Rules: - Themes and subcategories are canonical and non-configurable - Provider labels/types (Jira/GitHub/GitLab) are inputs only - Provider-native labels are normalized away


Compute-Time LLM Categorization

Schema Compliance

LLM output MUST be strict JSON matching:

work_graph/investment/llm_schema.py

Output Requirements

Requirement Details
Keys Must come from canonical subcategory registry
Probabilities Must be valid (0-1) and normalized
Evidence quotes Must be extractive substrings from provided inputs
Sum Subcategory probs sum to theme probs; theme probs sum to ~1.0

Two-Stage Mapping

  1. LLM outputs subcategories only — Maps text to subcategory distribution
  2. Theme roll-up is deterministic — Non-LLM, computed from subcategories

This prevents category drift and maintains normalization.

Retry Policy

  • One repair attempt only
  • On continued failure: mark invalid, apply deterministic fallback
  • Persist audit fields for every categorization run

Audit Fields

Always persist: - categorized_at — Timestamp of categorization - model_version — LLM model used - prompt_hash — Hash of prompt template - raw_response — Original LLM output (for debugging) - fallback_applied — Boolean if fallback was used


UX-Time LLM Explanation (Allowed)

Constraints

LLM may generate explanation text only from: - Persisted distributions - Stored evidence

LLM must not: - Recompute categories - Change edges - Modify weights - Alter distributions

Labeling

All explanation output must be labeled as AI-generated.

Canonical Explanation Prompt

You are explaining a precomputed investment view.

You are not allowed to:
- Recalculate scores
- Change categories
- Introduce new conclusions
- Be conversational (no "Hello", "As an AI", or interactive follow-ups)

Explain the investment view in three distinct sections:

1. **SUMMARY**: Provide a high-level narrative (max 3 sentences) using
   probabilistic language (appears, leans, suggests) explaining why
   the work leans toward the primary categories.

2. **REASONS**: List the specific evidence (structural, contextual,
   textual) that contributed most to this interpretation.
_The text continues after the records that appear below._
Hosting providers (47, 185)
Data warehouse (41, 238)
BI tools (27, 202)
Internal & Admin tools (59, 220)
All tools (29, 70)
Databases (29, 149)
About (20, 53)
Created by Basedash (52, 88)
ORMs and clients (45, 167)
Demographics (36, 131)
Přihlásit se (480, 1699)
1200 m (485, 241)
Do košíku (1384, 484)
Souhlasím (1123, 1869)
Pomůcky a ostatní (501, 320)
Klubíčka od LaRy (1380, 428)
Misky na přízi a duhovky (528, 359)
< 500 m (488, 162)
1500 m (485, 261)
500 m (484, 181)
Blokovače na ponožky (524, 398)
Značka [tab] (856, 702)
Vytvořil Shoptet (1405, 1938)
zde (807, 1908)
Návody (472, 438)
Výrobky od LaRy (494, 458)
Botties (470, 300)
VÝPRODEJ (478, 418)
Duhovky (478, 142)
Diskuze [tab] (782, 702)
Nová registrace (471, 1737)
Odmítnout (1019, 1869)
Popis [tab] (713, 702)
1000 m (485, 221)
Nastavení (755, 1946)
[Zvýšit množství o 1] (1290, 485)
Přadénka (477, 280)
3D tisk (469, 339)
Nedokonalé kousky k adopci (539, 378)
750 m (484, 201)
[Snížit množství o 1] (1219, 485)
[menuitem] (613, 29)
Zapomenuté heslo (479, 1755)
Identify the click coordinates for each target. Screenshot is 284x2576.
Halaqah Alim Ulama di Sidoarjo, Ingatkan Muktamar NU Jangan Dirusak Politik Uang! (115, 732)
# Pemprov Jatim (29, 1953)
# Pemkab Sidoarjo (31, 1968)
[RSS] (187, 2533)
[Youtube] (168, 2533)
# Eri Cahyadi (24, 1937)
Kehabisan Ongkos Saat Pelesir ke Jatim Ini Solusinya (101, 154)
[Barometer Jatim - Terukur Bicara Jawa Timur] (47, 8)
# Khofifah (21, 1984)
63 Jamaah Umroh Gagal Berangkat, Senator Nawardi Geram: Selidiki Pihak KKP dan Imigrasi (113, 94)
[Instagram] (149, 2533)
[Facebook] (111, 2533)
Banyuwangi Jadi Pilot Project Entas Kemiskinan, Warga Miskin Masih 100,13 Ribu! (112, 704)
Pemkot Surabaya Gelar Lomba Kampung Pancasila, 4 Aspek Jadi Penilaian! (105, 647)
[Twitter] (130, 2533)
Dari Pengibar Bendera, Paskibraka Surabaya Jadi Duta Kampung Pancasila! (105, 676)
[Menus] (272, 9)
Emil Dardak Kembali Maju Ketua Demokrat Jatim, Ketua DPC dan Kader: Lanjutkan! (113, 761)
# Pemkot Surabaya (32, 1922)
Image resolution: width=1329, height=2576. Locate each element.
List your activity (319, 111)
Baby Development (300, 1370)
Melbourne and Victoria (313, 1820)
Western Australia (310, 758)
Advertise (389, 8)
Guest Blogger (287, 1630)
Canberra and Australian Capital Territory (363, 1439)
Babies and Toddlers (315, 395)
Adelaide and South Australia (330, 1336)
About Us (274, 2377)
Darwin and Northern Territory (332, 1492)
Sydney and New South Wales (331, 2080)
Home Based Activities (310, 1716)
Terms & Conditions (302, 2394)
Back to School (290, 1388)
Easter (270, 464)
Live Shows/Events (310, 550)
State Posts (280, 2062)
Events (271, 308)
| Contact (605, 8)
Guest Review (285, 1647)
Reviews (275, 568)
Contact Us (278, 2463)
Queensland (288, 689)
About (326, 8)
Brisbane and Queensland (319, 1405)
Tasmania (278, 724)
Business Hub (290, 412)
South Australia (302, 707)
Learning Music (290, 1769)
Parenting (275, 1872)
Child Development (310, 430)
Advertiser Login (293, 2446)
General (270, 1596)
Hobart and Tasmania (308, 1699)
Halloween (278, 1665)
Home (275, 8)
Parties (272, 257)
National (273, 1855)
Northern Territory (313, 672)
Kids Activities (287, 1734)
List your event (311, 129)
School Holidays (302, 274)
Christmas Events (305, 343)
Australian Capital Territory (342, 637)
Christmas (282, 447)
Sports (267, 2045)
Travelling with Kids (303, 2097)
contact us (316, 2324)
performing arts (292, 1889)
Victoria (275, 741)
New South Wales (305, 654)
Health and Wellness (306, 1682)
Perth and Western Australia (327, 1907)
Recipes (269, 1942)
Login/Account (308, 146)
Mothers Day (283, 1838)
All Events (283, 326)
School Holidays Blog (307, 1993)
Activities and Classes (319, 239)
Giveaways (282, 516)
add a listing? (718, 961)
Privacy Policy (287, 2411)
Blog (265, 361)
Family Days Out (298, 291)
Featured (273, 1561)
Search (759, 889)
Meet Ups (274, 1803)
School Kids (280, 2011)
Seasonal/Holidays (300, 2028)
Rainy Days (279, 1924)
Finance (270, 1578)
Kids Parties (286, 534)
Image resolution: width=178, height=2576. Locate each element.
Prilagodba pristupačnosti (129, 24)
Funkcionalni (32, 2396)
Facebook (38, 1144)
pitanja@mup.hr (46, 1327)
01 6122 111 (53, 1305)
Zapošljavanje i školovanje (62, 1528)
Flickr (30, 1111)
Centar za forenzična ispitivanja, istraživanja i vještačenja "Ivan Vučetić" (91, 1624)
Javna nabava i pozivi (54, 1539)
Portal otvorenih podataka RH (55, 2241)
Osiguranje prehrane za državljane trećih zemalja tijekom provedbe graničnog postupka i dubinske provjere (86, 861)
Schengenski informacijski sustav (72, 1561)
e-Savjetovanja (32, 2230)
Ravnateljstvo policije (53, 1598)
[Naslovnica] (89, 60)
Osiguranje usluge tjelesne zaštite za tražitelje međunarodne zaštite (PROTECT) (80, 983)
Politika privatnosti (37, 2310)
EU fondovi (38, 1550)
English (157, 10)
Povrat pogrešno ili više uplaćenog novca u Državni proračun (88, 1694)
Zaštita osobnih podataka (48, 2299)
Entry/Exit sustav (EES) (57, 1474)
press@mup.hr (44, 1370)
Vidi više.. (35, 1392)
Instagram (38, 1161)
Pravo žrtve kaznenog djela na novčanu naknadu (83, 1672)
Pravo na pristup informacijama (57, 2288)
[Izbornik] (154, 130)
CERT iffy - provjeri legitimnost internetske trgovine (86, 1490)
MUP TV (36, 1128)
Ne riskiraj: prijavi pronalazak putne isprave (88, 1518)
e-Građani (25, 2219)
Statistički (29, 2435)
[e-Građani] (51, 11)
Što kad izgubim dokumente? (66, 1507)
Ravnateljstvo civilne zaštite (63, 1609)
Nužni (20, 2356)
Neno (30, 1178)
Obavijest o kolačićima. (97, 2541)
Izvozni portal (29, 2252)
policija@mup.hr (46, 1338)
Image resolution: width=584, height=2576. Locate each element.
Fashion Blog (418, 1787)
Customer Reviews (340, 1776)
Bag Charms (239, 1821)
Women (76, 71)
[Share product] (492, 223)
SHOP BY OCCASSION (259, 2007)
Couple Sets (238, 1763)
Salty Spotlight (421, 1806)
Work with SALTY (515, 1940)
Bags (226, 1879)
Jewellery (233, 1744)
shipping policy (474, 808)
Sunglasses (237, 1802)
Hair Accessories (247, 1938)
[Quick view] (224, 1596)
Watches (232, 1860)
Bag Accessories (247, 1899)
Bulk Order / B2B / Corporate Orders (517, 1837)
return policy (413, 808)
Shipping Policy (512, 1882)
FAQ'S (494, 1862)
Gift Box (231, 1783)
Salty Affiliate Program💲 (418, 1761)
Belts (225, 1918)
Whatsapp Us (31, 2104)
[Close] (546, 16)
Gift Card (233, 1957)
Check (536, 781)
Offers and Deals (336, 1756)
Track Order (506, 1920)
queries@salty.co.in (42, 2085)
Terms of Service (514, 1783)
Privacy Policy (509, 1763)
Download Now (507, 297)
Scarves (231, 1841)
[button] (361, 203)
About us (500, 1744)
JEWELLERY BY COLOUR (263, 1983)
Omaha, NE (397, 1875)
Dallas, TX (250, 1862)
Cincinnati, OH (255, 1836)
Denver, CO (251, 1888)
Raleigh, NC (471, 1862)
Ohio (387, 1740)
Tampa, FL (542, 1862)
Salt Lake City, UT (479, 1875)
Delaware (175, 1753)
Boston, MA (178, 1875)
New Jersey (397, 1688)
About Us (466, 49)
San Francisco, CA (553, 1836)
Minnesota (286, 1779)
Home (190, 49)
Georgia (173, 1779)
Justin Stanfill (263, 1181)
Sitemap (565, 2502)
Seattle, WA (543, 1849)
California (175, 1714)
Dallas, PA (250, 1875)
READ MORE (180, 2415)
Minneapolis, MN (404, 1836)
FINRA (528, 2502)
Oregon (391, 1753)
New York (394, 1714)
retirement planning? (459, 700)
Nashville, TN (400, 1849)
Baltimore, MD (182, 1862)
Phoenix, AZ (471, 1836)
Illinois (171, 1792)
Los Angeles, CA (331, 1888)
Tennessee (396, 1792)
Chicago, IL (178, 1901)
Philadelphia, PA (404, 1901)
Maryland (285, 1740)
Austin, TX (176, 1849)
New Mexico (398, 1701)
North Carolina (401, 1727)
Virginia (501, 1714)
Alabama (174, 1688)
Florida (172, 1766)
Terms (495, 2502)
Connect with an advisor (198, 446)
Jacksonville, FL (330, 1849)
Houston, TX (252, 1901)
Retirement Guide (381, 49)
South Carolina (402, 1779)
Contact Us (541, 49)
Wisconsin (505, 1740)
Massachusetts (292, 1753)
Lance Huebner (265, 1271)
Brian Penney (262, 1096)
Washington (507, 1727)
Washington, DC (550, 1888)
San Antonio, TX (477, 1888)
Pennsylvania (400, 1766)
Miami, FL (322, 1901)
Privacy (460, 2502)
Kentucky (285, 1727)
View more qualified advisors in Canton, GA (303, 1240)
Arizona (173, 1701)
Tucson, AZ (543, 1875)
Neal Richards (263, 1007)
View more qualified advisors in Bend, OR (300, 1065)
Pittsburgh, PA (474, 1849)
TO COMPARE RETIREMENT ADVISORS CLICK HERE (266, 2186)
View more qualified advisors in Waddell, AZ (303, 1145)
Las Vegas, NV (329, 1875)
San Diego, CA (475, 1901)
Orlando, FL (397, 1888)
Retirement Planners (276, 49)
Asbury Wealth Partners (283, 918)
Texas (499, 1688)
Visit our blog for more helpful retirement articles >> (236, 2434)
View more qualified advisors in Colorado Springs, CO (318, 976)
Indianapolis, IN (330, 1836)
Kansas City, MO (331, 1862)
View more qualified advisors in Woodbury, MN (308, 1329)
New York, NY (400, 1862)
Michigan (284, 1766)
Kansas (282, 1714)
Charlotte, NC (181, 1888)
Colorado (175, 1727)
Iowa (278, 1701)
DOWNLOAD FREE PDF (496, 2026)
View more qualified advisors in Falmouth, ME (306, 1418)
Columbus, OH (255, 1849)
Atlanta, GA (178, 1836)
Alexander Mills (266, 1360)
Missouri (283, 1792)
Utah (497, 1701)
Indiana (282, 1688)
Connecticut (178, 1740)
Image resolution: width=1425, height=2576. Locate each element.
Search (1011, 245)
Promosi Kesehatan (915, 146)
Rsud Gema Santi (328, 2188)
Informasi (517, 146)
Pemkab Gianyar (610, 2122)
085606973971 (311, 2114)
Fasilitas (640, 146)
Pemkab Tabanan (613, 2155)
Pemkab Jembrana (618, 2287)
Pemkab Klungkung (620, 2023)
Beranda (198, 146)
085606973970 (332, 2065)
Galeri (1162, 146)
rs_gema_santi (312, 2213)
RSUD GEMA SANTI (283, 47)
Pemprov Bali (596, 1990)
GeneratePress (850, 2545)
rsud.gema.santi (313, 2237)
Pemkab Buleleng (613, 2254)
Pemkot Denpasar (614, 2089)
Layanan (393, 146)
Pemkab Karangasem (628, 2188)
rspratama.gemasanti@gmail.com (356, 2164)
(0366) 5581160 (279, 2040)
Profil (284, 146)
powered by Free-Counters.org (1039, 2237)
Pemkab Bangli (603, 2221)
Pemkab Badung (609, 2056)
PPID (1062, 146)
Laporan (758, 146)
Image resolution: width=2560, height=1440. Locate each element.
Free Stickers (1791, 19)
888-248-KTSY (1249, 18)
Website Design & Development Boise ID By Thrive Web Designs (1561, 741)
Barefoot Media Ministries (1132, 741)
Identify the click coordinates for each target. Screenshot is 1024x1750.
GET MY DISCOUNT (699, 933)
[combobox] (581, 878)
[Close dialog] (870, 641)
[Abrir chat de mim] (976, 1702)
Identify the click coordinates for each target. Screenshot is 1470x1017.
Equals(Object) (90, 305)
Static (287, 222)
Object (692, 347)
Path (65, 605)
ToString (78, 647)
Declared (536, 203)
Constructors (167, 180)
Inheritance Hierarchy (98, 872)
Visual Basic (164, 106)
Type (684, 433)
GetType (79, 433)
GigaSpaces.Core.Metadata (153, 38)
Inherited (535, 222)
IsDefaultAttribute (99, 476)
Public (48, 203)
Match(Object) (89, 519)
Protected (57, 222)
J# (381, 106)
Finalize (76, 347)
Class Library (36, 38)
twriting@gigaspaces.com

3. **UNCERTAINTY**: Disclose where uncertainty exists based on the
   evidence quality and evidence mix.

Always include evidence quality level and limits.

Language Rules

Allowed Language

  • appears
  • leans
  • suggests

Forbidden Language

  • is
  • was
  • detected
  • determined

The distinction maintains appropriate uncertainty and avoids false precision.


Persistence Contract

Required

  • All compute outputs persisted via metrics/sinks/* only

Forbidden

  • JSON/YAML dumps
  • Output file paths
  • Debug files under work_graph/ or investment modules

OpenAI Response Handling

Production bug fix for blank responses (content_length=0, finish_reason=length).

Implementation Checklist

Item Requirement
JSON mode Include explicit JSON instruction in system and user message
Tokens Use max_completion_tokens (minimum 512)
Retry Automatic single retry on whitespace, truncated, or invalid JSON
Retry strategy Double tokens and simplify/harden JSON prompt on retry
Observability Log finish_reason, content_length, and token params

Migration Notes

Backend Tasks (if touching Investment code)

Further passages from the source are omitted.